■ EXTRACT TO READ:
Football Association Premier League Limited & Others v QC Leisure & Others

The Football Association Premier League Limited is the governing body of the English Football Premier League which is inclusive of 20 Premier League Football Clubs.

The Premier League owns various copyrights in the feed of each Premier League football match and these are sold to broadcasters.

Sky Sports currently hold the license for the UK broadcasting rights and have recently announced they will screen over 115 games for the 2011/2012 season.

However each Premier League football match is filmed and packaged so that broadcast rights can also be licensed to foreign broadcasters. The foreign broadcasters are required by the terms of their licence agreement with the Premier League to undertake to procure that no device is knowingly authorised or enabled so as to permit anyone to view any such match outside of their particular licensed territory.

The Premier League claimed that the Defendants supplied pubs in the UK with non-UK decoder cards sourced through subterfuge from a variety of countries within and outside the EU, which lead to the televising of live Premier League matches in bars and pubs. By purchasing the decoder equipment from Greece, in this case, the bars and public houses were able to save thousands of pounds in fee’s in which they normally would have had to pay to their exclusive license holder.

The Premier League asserted that these actions infringed their rights under s.298 of the Copyrights, Designs and Patent Acts 1988 (CDPA) and their copyrights in the footage.

The Defendants claimed that the cross-border trade in decoder cards was lawful even without the Premier League’s consent under the CDPA and certain provisions of EC law, including in particular Directive 98/84/EC (the Conditional Access Directive), and sought a reference to the European Court of Justice.

Records about locating on-screen elements
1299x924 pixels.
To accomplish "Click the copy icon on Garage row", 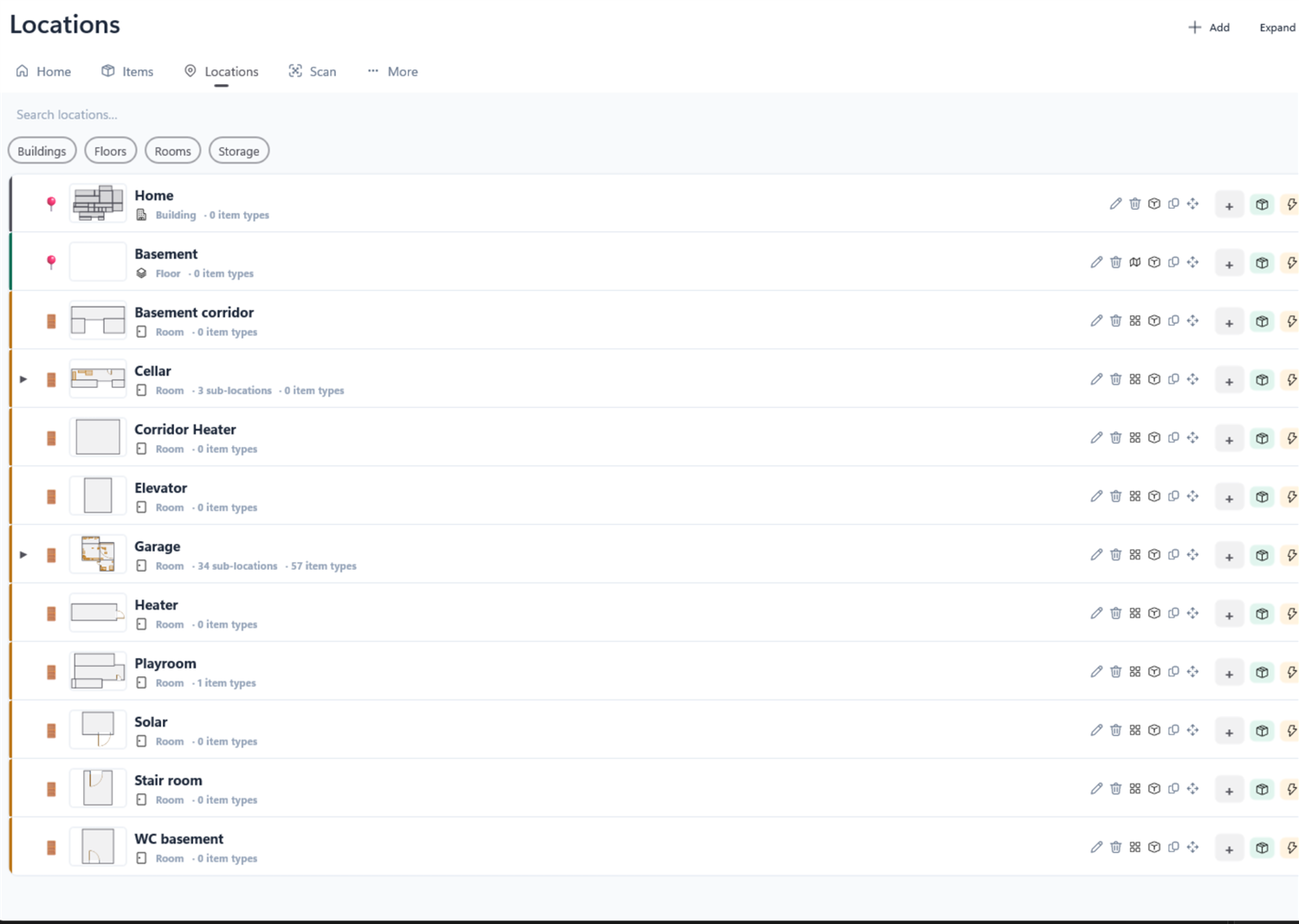I will coord(1173,555).
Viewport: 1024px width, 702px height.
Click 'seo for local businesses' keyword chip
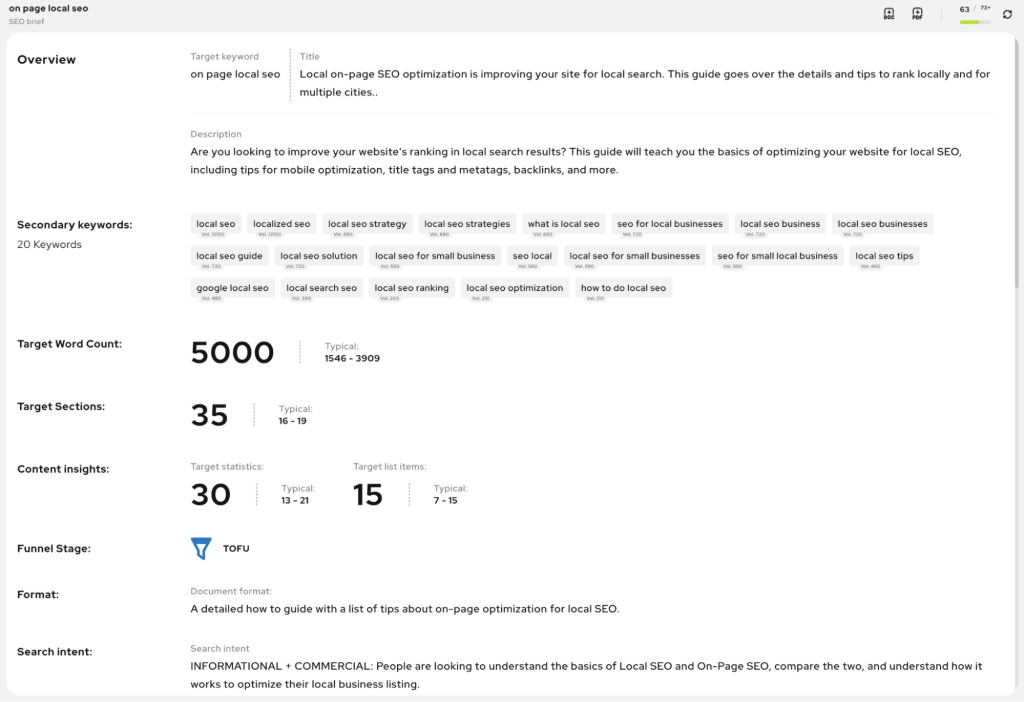coord(670,224)

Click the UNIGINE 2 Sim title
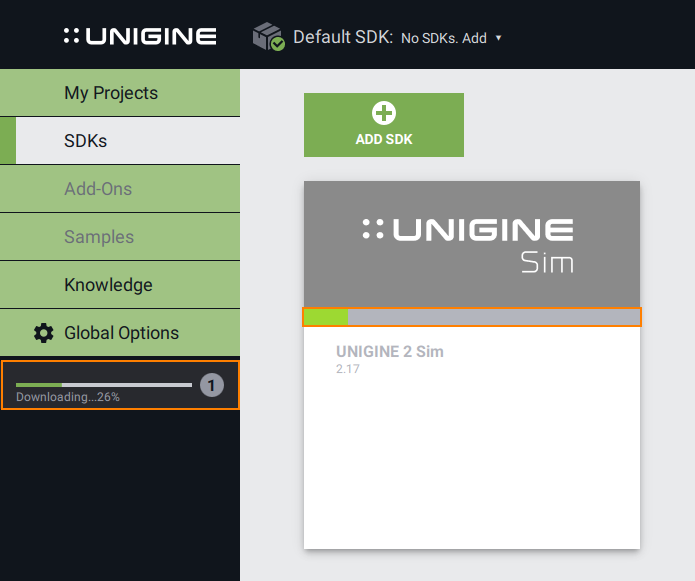point(389,352)
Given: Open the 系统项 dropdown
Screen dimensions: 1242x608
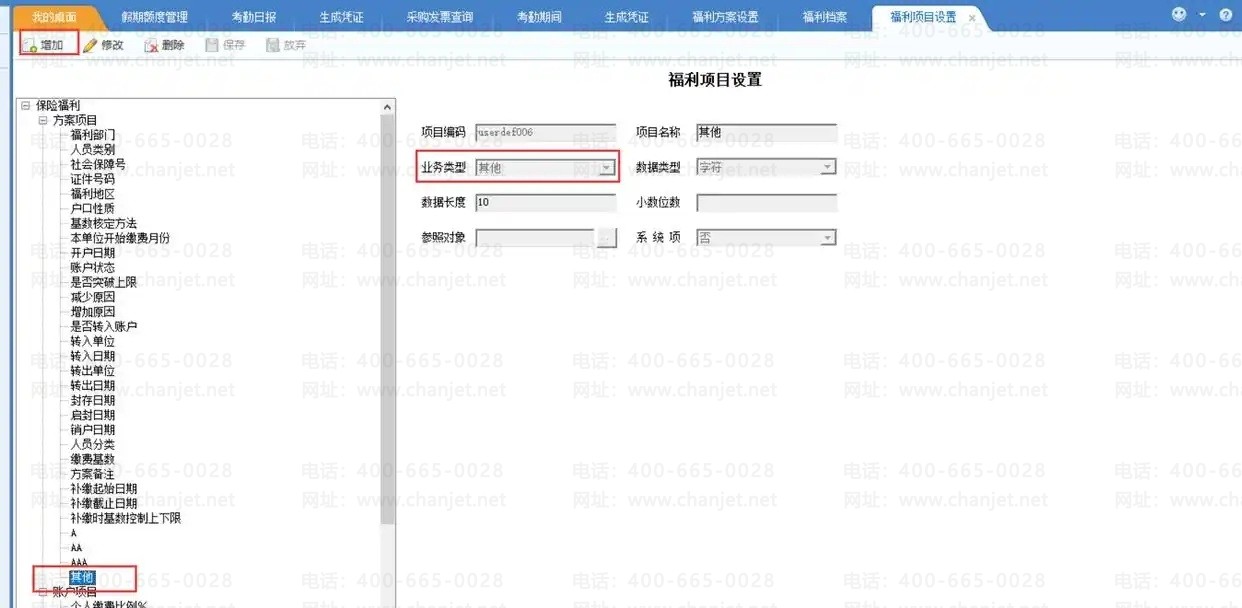Looking at the screenshot, I should click(x=827, y=238).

■ TASK DESCRIPTION: Reproduce the full text about the Premier League's case against QC Leisure word for word.

■ SOLUTION BELOW:
Football Association Premier League Limited & Others v QC Leisure & Others

The Football Association Premier League Limited is the governing body of the English Football Premier League which is inclusive of 20 Premier League Football Clubs.

The Premier League owns various copyrights in the feed of each Premier League football match and these are sold to broadcasters.

Sky Sports currently hold the license for the UK broadcasting rights and have recently announced they will screen over 115 games for the 2011/2012 season.

However each Premier League football match is filmed and packaged so that broadcast rights can also be licensed to foreign broadcasters. The foreign broadcasters are required by the terms of their licence agreement with the Premier League to undertake to procure that no device is knowingly authorised or enabled so as to permit anyone to view any such match outside of their particular licensed territory.

The Premier League claimed that the Defendants supplied pubs in the UK with non-UK decoder cards sourced through subterfuge from a variety of countries within and outside the EU, which lead to the televising of live Premier League matches in bars and pubs. By purchasing the decoder equipment from Greece, in this case, the bars and public houses were able to save thousands of pounds in fee’s in which they normally would have had to pay to their exclusive license holder.

The Premier League asserted that these actions infringed their rights under s.298 of the Copyrights, Designs and Patent Acts 1988 (CDPA) and their copyrights in the footage.

The Defendants claimed that the cross-border trade in decoder cards was lawful even without the Premier League’s consent under the CDPA and certain provisions of EC law, including in particular Directive 98/84/EC (the Conditional Access Directive), and sought a reference to the European Court of Justice.